Instructions to follow: Give the count of lines in the records below that contain "agent", and say nothing more.

[Collected data entries]
==================================================

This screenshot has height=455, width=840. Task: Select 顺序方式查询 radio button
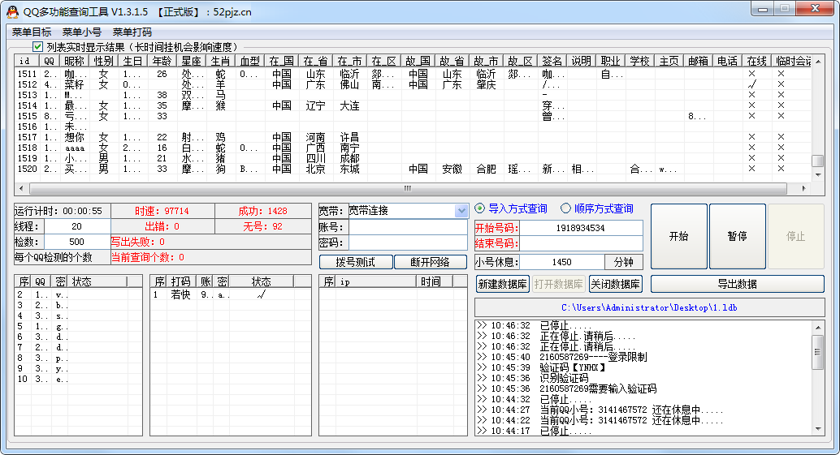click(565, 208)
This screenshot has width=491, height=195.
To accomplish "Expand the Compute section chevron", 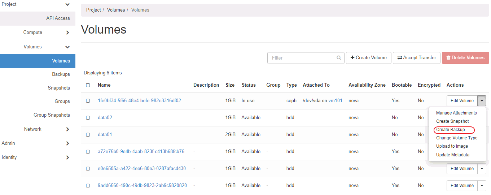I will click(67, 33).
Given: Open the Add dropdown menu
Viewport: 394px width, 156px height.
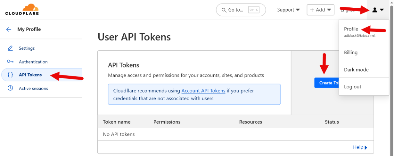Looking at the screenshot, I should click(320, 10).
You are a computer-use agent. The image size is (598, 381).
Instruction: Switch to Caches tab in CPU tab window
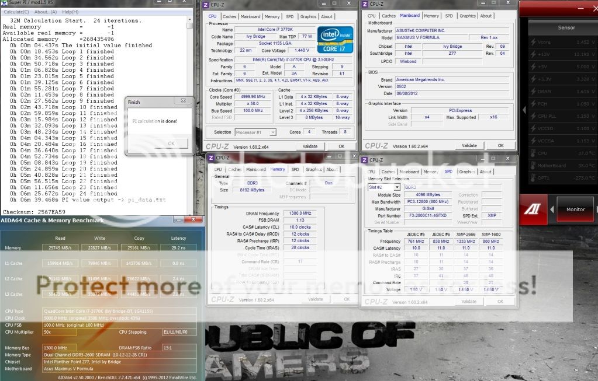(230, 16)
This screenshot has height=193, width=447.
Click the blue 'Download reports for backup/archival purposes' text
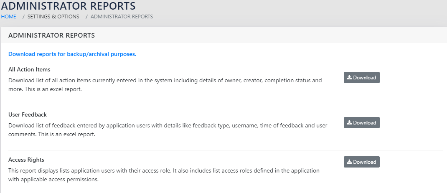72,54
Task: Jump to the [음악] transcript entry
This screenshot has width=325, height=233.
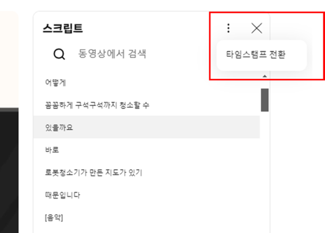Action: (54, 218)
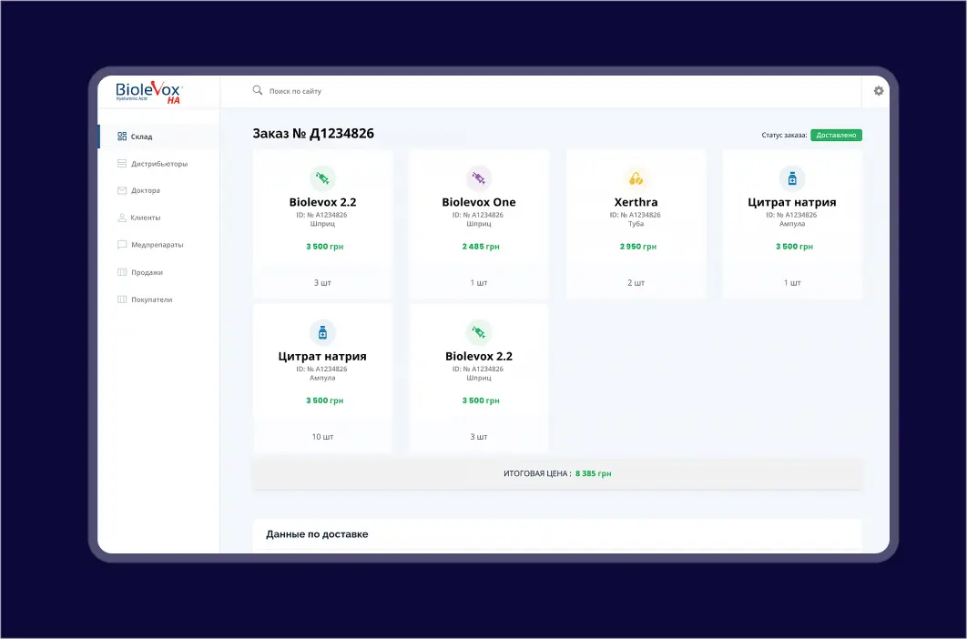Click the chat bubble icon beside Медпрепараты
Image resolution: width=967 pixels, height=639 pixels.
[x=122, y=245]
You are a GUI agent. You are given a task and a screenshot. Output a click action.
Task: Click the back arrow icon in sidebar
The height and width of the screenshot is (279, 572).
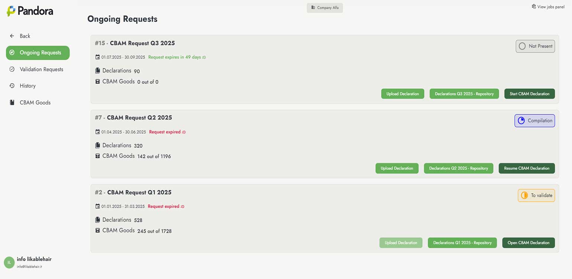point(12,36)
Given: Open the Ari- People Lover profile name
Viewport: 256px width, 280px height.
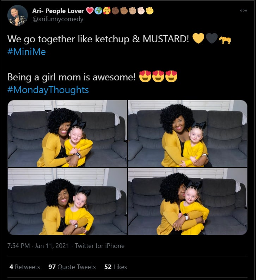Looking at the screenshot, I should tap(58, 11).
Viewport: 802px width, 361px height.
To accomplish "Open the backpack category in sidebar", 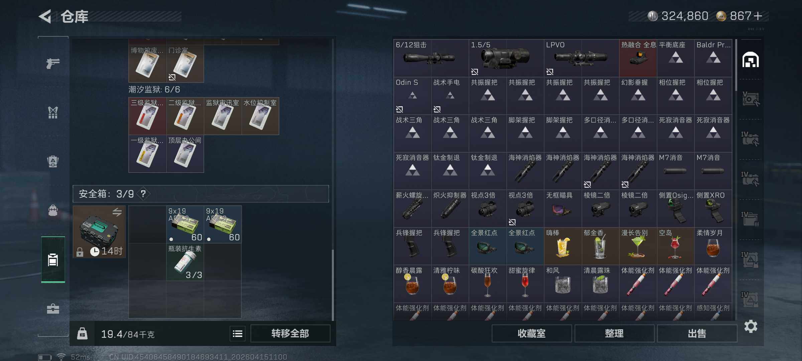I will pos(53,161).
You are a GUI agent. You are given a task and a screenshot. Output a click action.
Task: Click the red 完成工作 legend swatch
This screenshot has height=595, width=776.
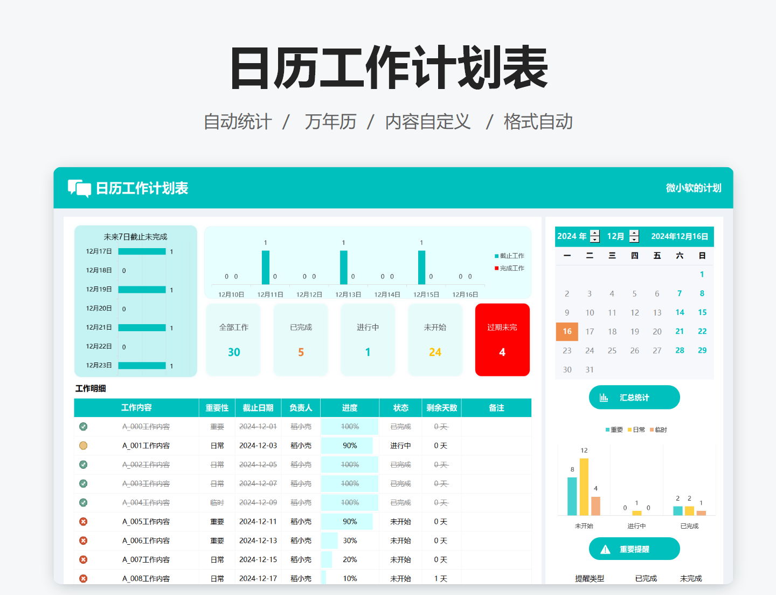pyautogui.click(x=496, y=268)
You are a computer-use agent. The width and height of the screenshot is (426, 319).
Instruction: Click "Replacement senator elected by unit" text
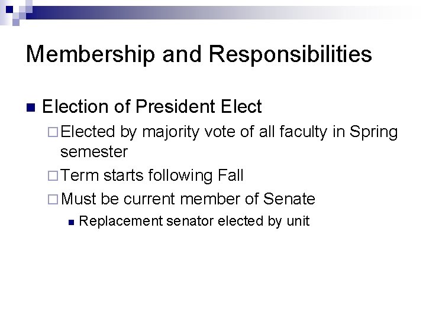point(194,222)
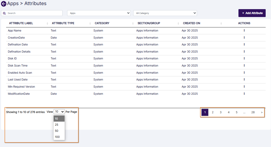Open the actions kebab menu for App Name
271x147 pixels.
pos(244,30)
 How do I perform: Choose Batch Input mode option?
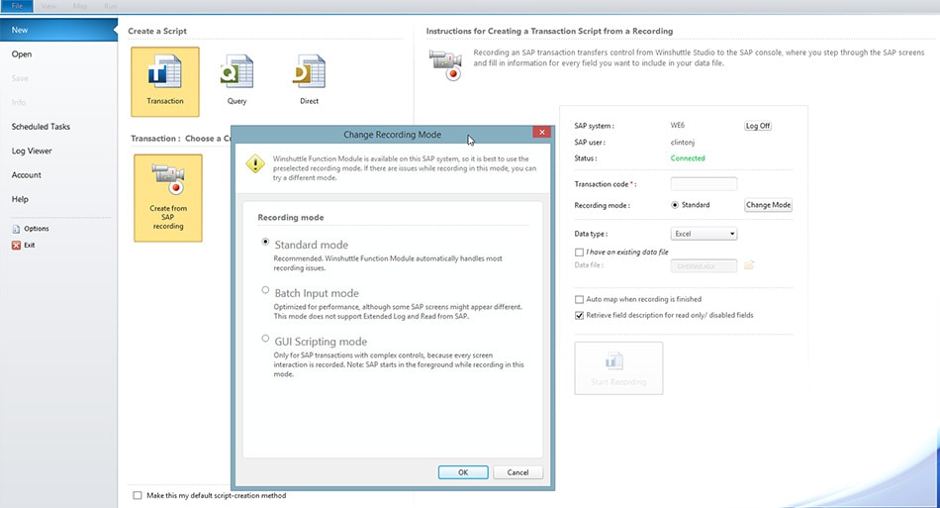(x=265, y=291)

==================================================

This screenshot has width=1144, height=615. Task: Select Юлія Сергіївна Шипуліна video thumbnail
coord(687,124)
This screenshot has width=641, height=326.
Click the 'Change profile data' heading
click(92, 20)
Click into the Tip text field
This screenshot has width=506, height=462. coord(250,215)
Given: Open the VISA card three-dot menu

==================================================

Worked solution: 4